What Matters 2019 Shortlist

What Matters 2019 Shortlist

Hope

Hope

Lottie Bruce

Year 5

I let the tears pour down my face.  The tangle of emotions, so tight inside.  Tighter than the locks on the cells of the rebels in Syria.  I feel so sad sometimes.  So sad I want to die.  The tears rake my face like knives, and the memories come flooding back.  Back in waves of grief, pain and anger.  Back past the day when Mahdi died.  The way he hacked and coughed.  The way the fight went out of him like a tiny, fragile baby bird. How Mama screamed as the icy water flooded the deck of the tiny ramshackle fishing boat; the people smuggler.  And Papa.  Brave, strong Papa.  He tried to hold onto us, but in the end only me and Mahdi survived.  I only feel despair. Numb to love and joy. My heart frozen. Laughing is a distant memory.  How can being alive be illegal?  How can people be so cruel?

I have almost forgotten Arabic.  The guards at the Detention Centre don't even let us pray.  I do hope Allah forgives me.  I am so sorry that I couldn't take care of little Mahdi.  They wouldn't let me tend to him.    They said I would catch it.  If only you were here Mama and Papa.  You would know what to do.  In the end he started coughing blood.  Then he was gone.  Gone like a feather in the wind.  He didn't even get buried properly.  He was just taken away on a stretcher. No mourning.  No white shroud to cover his tiny pale body. I did try to sneak and pick some dandelions by the wire fence, but the guards found me and ripped the flowers to green shreds, laughing. One of the kinder guards patted me on the back and sighed. 

Oh Mama, Papa, I still miss you so much, my heart aches. I still have so many memories.  Some memories make me feel happy and wistful all at the same time, and others make me want to scream, cry and shout at the unfairness of the world.  Memories of Damascus; starlit nights perched on our terracotta roof, wrapped in a warm embrace of love.  Memories of famine and poverty.  Memories of death and destruction. 

Mama used to tell me, “There is hope in everything; it is up to us to believe it”.  I think of the kind guard and smile. I know that no matter how difficult the hardships were, I am grateful for being alive.  Grateful for surviving, and just maybe, I can start a new life. Not be known as the weird refugee kid. Be brave.  Be funny. Be someone...

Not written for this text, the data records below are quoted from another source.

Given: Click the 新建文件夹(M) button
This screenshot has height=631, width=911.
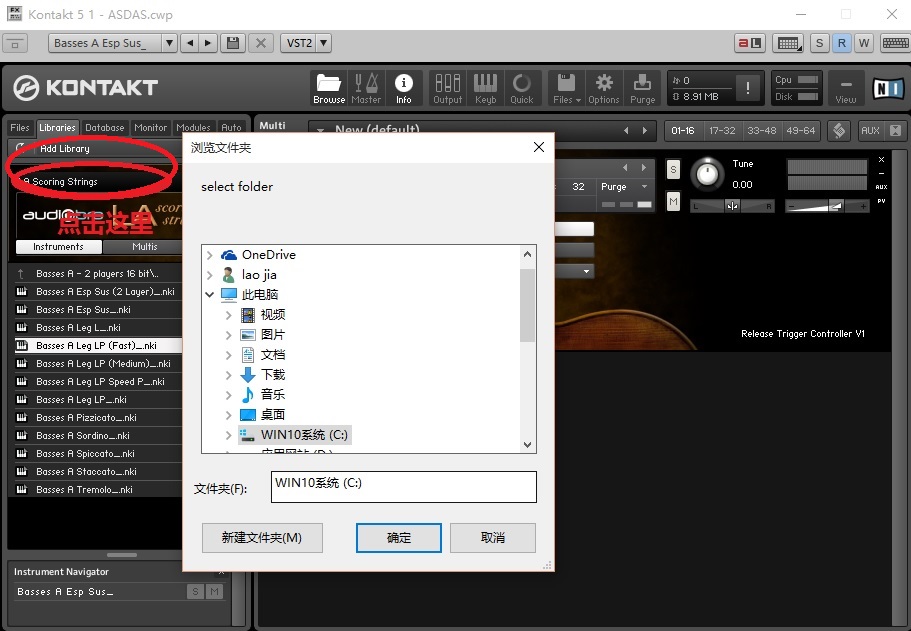Looking at the screenshot, I should [261, 537].
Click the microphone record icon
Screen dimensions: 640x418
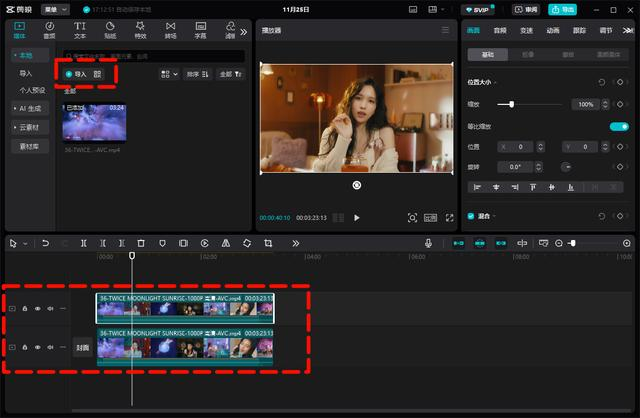click(428, 243)
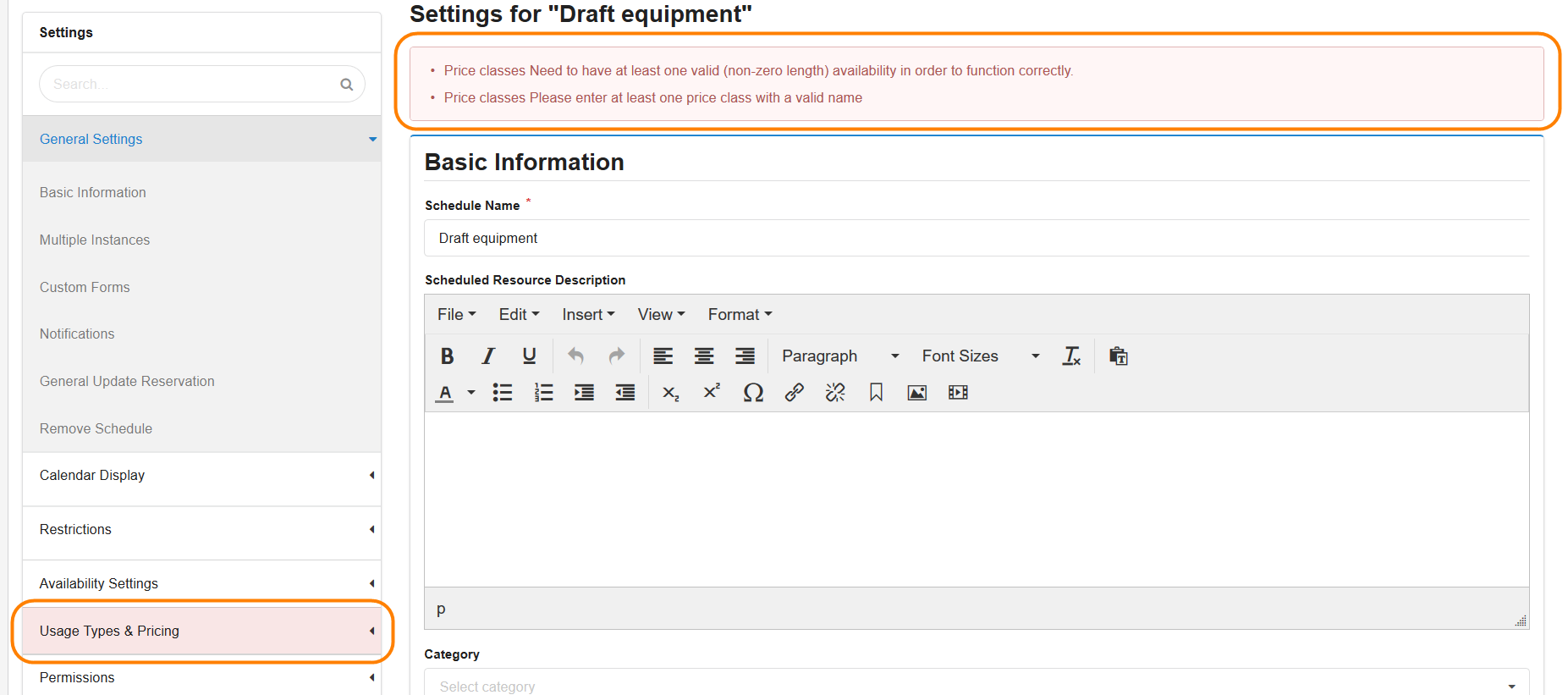Viewport: 1568px width, 695px height.
Task: Insert special character with omega icon
Action: tap(752, 393)

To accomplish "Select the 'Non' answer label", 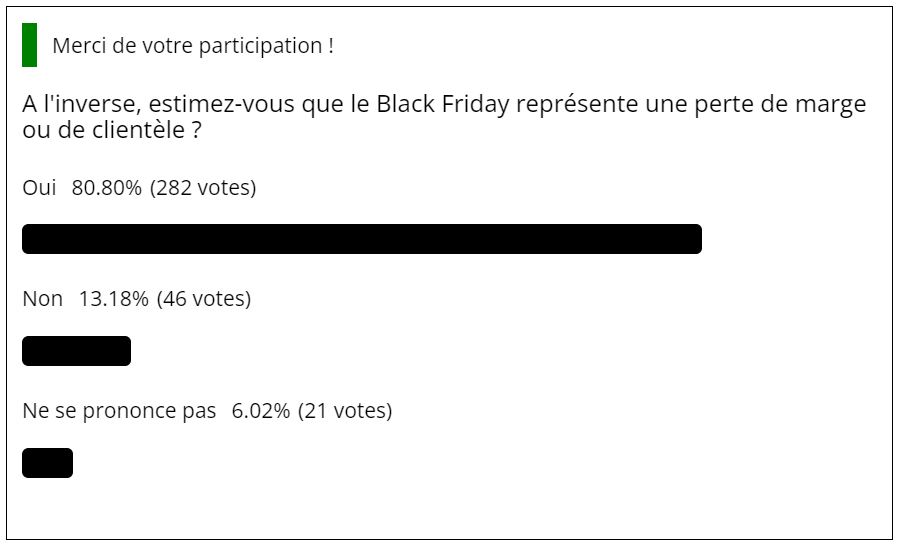I will (x=43, y=299).
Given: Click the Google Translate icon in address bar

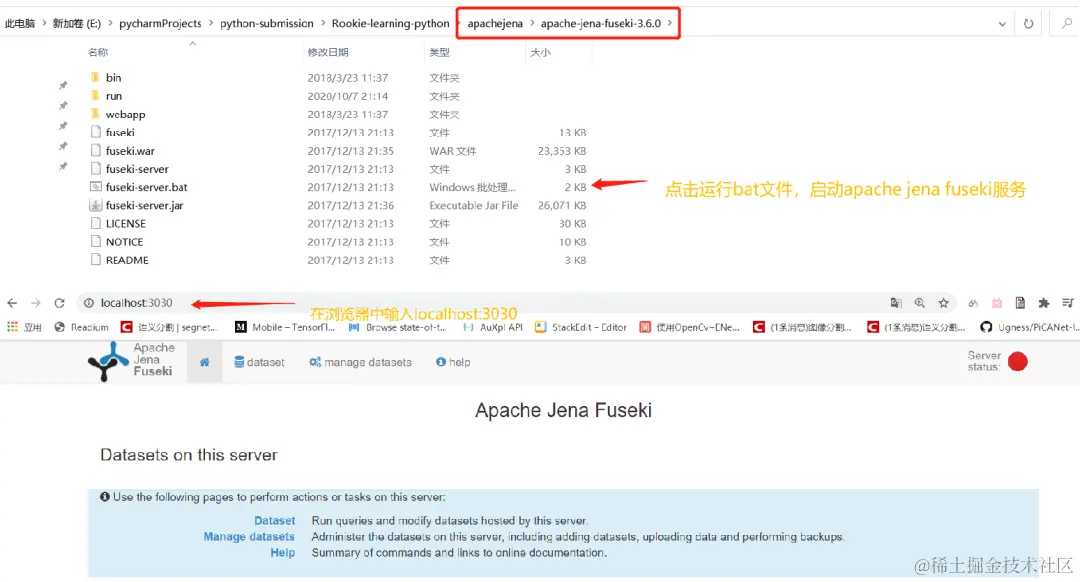Looking at the screenshot, I should pyautogui.click(x=897, y=303).
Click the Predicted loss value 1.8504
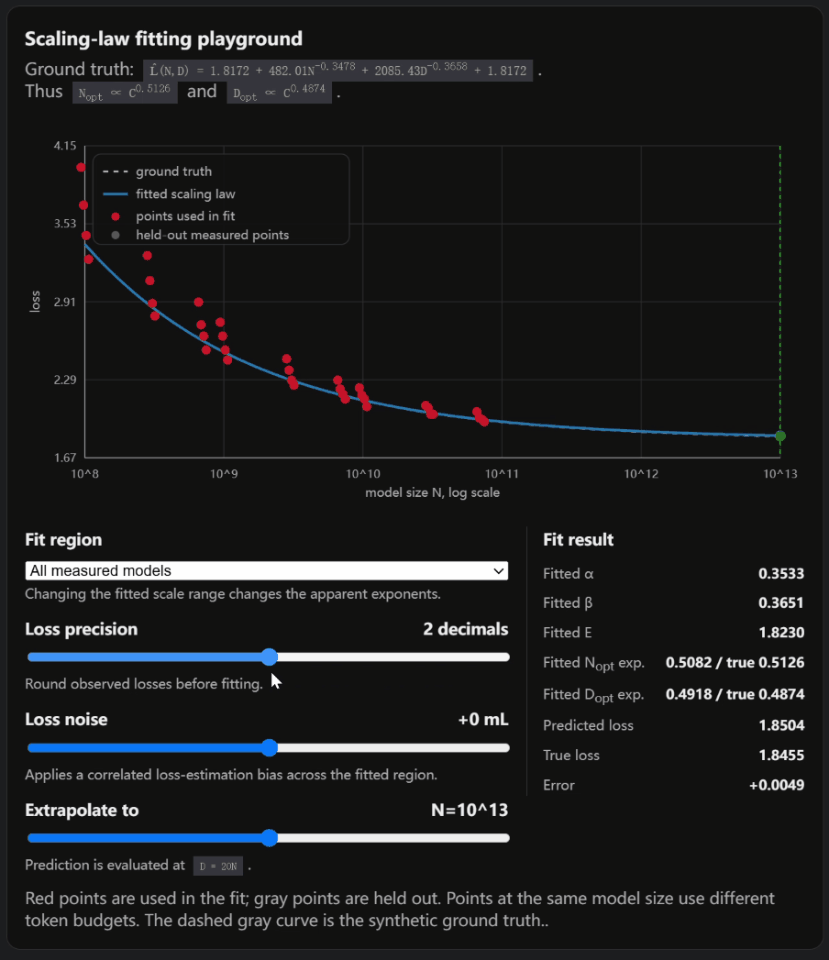829x960 pixels. tap(781, 726)
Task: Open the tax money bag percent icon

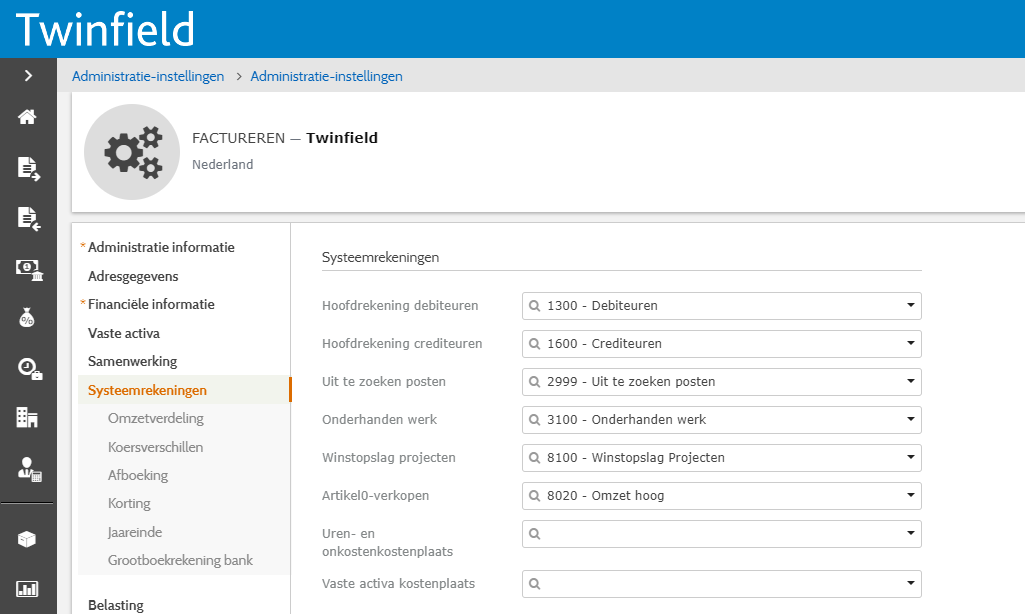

Human rights matter to me because I believe that everyone deserves equal rights, no matter where you come from or what your skin colour is. The Syrian war is sometimes called the biggest modern human crisis in the world and I agree. It is heartbreaking how many children and adults don't make it to safety. Families are torn apart and sometimes not reunited.  Asylum seekers deserve to find a safe, happy home. I think that Australia is the perfect place, sometimes called the 'lucky country'. How is it that we have so much, and yet we can't share with people who are in greater need than ourselves?